Sounds interesting in theory, though in practice it depends on how many people have signed up. When I played around with Friendster, my network was very sparse, with few people being bothered to sign up and hassle their friends into doing so. It wasn't that nobody would be my friend. I had plenty of those; just that very few of them bothered to actually add any other friends (or fill in more than the bare minimum of details about themselves). Mind you, the fact that Friendster is all but useless except for finding sexual partners sort of limits its audience; perhaps in Australia, using computers for getting laid is still seen as the last refuge of sad losers, rather than the playground of cutting-edge cyber-nerverts.

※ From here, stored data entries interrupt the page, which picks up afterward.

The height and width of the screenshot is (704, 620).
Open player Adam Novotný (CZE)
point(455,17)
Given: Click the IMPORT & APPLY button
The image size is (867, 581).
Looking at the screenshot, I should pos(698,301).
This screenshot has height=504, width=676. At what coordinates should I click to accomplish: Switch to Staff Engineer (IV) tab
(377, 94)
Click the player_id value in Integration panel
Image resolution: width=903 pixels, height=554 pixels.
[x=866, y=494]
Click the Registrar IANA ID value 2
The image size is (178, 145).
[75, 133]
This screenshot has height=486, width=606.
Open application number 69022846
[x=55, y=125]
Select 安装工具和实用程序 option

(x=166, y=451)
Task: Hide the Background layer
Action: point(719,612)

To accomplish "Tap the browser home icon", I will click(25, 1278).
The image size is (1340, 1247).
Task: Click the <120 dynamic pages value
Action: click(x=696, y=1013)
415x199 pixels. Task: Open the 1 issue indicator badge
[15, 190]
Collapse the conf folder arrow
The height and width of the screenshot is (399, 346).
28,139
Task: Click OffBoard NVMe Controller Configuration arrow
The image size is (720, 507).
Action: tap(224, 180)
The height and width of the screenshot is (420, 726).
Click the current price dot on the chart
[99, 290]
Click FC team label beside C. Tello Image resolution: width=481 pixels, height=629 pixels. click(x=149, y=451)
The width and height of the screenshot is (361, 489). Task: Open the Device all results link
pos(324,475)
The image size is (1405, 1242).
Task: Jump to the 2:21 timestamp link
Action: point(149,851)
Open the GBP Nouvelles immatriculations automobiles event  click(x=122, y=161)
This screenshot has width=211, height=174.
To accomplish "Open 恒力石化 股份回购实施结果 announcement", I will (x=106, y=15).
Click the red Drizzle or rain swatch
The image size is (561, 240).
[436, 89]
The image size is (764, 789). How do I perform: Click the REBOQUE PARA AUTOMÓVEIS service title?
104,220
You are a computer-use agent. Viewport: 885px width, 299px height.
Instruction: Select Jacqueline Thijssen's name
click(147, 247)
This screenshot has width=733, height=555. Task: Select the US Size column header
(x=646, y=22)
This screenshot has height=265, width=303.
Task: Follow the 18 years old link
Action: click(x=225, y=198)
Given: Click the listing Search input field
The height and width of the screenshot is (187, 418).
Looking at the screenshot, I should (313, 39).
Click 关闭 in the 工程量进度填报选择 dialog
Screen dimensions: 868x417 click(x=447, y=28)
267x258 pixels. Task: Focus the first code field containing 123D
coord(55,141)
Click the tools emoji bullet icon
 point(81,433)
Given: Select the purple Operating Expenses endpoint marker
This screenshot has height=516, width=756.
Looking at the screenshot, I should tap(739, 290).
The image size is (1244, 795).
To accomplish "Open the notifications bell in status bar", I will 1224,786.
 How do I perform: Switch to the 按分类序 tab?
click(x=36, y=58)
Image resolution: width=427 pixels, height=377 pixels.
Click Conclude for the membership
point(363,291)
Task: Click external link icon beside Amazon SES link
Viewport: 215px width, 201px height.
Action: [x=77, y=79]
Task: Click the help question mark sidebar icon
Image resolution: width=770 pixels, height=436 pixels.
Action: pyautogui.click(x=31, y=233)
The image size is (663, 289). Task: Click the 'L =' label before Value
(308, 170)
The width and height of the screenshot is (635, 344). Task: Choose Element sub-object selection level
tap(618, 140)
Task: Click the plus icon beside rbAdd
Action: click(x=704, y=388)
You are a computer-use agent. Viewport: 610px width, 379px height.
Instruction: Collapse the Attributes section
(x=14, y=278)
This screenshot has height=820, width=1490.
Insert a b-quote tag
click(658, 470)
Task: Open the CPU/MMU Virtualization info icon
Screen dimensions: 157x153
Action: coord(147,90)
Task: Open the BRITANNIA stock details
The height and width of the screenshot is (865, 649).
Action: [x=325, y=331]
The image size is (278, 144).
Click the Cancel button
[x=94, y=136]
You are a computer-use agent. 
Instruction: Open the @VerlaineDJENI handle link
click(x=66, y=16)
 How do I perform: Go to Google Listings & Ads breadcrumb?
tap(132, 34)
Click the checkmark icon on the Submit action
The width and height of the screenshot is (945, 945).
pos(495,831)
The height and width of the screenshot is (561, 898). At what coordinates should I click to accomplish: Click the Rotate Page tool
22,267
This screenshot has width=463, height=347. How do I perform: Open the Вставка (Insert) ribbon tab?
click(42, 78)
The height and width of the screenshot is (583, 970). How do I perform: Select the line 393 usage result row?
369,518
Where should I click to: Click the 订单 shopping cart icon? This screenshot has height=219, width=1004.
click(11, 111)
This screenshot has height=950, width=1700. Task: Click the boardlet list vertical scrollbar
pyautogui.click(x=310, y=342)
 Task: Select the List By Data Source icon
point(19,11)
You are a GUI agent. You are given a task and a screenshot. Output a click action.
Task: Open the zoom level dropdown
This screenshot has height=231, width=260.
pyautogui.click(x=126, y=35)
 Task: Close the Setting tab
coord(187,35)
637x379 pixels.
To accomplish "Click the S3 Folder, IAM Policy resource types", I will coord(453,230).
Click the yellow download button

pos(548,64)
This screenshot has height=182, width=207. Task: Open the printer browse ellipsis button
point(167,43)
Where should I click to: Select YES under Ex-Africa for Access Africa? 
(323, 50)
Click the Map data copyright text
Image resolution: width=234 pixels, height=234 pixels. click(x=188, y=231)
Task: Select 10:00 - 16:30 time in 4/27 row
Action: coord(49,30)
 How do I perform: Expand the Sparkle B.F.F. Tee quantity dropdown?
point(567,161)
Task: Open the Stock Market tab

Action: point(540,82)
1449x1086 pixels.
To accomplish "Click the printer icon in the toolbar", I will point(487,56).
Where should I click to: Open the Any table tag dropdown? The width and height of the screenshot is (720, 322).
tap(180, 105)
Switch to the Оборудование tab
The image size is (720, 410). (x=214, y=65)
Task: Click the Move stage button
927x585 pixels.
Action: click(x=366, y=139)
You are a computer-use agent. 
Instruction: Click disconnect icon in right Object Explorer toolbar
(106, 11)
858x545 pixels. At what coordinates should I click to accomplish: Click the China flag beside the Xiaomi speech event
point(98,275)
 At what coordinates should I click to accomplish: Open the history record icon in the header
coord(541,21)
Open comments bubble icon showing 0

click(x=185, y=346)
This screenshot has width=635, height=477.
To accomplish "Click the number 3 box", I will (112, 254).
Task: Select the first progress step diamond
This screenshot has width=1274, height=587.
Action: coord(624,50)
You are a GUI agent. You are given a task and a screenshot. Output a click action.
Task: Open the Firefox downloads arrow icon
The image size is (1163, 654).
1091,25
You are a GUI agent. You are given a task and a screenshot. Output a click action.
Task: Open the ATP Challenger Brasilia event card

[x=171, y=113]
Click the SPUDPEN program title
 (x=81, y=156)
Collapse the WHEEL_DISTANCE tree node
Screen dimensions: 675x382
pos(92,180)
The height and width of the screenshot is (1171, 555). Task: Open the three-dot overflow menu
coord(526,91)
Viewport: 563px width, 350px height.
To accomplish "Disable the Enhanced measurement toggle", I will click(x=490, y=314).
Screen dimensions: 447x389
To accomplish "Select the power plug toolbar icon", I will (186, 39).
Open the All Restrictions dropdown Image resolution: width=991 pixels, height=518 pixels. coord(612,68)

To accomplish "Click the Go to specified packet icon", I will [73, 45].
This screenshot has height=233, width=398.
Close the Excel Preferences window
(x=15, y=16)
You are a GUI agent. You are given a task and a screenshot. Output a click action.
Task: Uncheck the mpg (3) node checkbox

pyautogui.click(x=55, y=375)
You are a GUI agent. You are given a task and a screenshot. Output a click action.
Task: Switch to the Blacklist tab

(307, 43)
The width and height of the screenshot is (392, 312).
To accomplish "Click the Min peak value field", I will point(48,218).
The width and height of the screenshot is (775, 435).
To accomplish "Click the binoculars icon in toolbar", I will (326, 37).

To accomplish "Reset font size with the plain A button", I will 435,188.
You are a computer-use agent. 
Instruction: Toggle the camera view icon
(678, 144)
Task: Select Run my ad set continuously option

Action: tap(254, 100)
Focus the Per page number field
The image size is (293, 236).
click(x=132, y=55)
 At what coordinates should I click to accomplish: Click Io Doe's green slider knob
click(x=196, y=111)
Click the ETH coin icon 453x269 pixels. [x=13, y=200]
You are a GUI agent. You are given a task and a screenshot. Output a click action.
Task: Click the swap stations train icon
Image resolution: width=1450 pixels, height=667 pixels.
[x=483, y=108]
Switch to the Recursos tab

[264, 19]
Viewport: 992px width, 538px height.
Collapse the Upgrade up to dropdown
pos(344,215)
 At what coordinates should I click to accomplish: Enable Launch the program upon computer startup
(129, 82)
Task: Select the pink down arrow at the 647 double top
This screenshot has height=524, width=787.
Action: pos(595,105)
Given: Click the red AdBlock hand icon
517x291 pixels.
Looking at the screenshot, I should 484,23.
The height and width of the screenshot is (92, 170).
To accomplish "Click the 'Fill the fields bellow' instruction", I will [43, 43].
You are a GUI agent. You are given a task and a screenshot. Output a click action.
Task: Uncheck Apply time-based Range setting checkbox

tribe.net would be somewhat more interesting to graph, as it's a multi-use system (useful for posting announcements, selling stuff, shooting the bull about your favourite TV show/band/sports team and meeting people), thus giving denser social networks. LiveJournal would probably yield even more densely interconnected networks; also, since LJ has an open API, it shouldn't be too hard to rig up something to spider it and plot a graph, possibly even correlated with a physical map of the real world. I wonder whether anyone has thought of this already.

friendster social graph social networks social software 1

2003/3/18

A (somewhat cursory) look inside the neo-Bokononian world of social network analysis, which uses computers to analyse patterns of interaction between people or their preferences and map the informal, emergent social structures (or karasses as Bokonon called them) in organisations or societies. This has applications from art to hunting terrorists (or anyone else of interest; apparently this area is known technically as conspiracy detection) to detecting breakdowns in communication within a larger society:

The karass is that group of friends from college who have helped one another's careers in a hundred subtle ways over the years; the granfalloon is the marketing department at your firm, where everyone has a meticulously defined place on the org chart but nothing ever gets done. When you find yourself in a karass, it's an intuitive, unplanned experience. Getting into a granfalloon, on the other hand, usually involves showing two forms of ID.
Krebs used InFlow to analyze the network of book purchases surrounding two best-selling titles, one from the left (Michael Moore's Stupid White Men) and one from the right (Ann Coulter's Slander). "What I got were two cliques that were about as distinct as they could be. I kept looking for paths that crossed between them. Every time I tried to follow one of these paths, I'd go out three or four steps, and then boom, I'm right back in the clique." Most strikingly, the two networks intersected only on a single title: Bernard Lewis's What Went Wrong. Otherwise, the two groups were engrossed in entirely different reading lists, with no common ground.